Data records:
[Start of Attachment]

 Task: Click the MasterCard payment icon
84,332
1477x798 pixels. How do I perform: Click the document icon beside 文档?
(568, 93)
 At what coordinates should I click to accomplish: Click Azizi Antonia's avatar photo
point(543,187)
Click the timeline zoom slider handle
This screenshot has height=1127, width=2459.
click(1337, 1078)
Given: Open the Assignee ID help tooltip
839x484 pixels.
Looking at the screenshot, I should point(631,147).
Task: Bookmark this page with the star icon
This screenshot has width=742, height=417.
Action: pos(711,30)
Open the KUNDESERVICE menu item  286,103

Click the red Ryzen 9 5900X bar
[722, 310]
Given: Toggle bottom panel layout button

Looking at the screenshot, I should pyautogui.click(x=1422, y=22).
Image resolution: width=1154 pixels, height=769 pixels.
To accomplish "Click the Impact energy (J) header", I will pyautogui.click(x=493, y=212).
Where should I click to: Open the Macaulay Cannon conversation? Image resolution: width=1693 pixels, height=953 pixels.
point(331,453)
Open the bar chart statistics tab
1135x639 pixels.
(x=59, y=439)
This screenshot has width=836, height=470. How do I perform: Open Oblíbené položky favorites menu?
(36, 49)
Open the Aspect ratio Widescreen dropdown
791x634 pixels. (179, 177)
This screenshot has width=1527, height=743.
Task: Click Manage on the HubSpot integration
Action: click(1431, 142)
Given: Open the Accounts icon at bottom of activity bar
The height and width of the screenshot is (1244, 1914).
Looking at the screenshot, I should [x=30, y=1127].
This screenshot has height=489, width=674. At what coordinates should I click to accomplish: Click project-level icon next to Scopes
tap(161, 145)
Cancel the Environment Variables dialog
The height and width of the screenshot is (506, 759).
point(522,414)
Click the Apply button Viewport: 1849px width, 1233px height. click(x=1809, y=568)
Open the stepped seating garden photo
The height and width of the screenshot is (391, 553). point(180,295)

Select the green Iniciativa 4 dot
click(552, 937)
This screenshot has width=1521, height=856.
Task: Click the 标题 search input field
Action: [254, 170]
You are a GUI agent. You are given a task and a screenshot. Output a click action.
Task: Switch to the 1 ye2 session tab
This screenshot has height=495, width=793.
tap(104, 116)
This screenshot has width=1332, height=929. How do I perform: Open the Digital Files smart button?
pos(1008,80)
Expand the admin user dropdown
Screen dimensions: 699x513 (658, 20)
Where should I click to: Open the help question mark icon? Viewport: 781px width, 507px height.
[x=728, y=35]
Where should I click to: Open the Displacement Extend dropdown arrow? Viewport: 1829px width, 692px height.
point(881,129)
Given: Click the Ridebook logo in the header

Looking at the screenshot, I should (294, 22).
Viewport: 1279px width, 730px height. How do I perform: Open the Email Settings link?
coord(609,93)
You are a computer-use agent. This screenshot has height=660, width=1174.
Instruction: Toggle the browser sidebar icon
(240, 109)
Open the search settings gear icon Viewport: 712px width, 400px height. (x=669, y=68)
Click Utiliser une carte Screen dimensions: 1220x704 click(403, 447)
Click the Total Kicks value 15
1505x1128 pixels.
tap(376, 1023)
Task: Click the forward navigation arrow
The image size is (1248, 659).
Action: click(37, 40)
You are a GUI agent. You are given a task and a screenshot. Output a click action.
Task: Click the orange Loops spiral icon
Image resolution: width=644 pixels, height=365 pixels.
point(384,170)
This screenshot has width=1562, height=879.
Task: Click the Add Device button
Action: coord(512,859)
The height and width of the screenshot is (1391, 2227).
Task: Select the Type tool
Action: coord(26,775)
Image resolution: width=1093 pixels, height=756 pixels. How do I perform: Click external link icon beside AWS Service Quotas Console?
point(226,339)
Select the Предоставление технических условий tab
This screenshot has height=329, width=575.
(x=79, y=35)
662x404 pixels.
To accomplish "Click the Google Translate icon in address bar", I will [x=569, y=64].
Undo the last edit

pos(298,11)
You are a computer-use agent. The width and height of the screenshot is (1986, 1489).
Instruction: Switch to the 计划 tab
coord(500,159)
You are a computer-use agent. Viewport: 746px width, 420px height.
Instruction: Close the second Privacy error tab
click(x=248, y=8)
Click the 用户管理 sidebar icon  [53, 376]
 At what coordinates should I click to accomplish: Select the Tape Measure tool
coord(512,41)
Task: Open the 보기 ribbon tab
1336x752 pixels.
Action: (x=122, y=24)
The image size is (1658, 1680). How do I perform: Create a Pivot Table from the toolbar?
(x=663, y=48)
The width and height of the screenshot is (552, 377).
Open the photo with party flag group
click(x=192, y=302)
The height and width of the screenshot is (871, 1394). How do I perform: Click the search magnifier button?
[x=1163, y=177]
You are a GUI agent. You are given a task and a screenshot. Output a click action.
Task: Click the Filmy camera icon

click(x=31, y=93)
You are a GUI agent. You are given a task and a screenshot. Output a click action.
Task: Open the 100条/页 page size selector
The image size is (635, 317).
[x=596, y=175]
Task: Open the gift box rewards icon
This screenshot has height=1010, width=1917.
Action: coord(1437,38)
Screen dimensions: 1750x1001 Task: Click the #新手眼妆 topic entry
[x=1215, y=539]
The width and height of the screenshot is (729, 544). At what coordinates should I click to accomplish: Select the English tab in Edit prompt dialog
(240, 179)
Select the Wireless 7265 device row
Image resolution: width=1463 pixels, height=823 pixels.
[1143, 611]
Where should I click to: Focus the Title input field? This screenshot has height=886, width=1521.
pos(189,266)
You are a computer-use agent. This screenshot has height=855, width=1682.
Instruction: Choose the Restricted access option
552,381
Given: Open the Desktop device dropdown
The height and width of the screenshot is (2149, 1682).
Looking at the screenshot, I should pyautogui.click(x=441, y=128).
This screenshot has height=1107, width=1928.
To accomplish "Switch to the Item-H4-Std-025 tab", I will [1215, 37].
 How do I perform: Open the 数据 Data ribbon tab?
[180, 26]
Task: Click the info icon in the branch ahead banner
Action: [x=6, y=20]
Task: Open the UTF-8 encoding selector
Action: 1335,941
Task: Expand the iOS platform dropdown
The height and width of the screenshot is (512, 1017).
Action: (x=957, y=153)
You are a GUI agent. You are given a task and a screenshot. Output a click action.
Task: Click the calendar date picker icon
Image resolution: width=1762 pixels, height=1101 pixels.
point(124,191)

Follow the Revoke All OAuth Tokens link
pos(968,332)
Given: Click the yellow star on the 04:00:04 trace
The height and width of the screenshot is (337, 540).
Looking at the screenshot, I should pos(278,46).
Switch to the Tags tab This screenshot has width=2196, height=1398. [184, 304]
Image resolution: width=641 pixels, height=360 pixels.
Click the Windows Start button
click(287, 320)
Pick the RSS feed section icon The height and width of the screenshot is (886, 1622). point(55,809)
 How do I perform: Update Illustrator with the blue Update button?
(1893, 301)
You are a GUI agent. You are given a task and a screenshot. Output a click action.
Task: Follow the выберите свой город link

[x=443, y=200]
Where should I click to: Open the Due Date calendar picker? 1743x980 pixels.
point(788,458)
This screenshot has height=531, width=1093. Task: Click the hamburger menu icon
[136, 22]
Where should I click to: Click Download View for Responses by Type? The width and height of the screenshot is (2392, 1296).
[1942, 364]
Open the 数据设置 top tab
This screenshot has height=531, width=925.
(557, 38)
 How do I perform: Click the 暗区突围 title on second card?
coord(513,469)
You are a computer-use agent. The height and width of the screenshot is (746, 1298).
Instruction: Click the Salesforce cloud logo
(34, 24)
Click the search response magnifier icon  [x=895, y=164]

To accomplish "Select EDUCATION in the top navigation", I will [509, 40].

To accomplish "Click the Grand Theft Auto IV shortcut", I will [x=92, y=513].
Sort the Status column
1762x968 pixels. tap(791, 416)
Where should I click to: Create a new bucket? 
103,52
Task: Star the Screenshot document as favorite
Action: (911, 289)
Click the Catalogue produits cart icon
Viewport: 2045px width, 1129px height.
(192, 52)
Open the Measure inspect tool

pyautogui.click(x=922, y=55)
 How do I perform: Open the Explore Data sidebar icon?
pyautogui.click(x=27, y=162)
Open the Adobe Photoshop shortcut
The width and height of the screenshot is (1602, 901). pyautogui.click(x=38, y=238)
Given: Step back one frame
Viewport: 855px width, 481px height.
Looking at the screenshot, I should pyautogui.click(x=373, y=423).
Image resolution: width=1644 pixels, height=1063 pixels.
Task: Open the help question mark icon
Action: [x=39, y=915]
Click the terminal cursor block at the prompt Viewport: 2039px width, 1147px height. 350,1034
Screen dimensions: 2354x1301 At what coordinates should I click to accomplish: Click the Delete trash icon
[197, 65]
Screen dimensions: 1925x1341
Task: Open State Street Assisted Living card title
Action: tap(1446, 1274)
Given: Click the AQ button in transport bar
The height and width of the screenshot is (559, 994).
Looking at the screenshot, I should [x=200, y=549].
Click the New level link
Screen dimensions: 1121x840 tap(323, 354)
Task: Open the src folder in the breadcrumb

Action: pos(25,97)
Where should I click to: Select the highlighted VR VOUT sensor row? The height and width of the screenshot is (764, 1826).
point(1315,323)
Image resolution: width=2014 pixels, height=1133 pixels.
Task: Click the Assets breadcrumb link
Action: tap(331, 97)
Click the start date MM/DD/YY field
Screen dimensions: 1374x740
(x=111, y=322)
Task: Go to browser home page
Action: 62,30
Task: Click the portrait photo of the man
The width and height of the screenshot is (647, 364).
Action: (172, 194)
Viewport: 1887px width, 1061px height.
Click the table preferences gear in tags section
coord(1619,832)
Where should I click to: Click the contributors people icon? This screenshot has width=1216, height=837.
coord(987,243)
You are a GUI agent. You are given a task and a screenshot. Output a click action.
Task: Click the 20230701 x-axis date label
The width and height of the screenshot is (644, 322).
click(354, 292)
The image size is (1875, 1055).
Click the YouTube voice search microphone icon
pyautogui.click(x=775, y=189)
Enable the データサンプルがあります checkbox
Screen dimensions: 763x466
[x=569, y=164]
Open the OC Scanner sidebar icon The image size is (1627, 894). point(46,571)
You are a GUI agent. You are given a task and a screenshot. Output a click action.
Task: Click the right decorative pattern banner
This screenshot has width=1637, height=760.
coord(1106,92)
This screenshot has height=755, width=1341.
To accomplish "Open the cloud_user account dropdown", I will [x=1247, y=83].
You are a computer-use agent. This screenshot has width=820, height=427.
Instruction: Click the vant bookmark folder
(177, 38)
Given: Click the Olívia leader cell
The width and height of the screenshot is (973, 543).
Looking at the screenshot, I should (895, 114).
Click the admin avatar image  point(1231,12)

[End of Attachment]

Wherever a line contains the string "navigation", copy that line from the data.

Task: Click the forward navigation arrow
To accomplish "Select EDUCATION in the top navigation", I will [509, 40].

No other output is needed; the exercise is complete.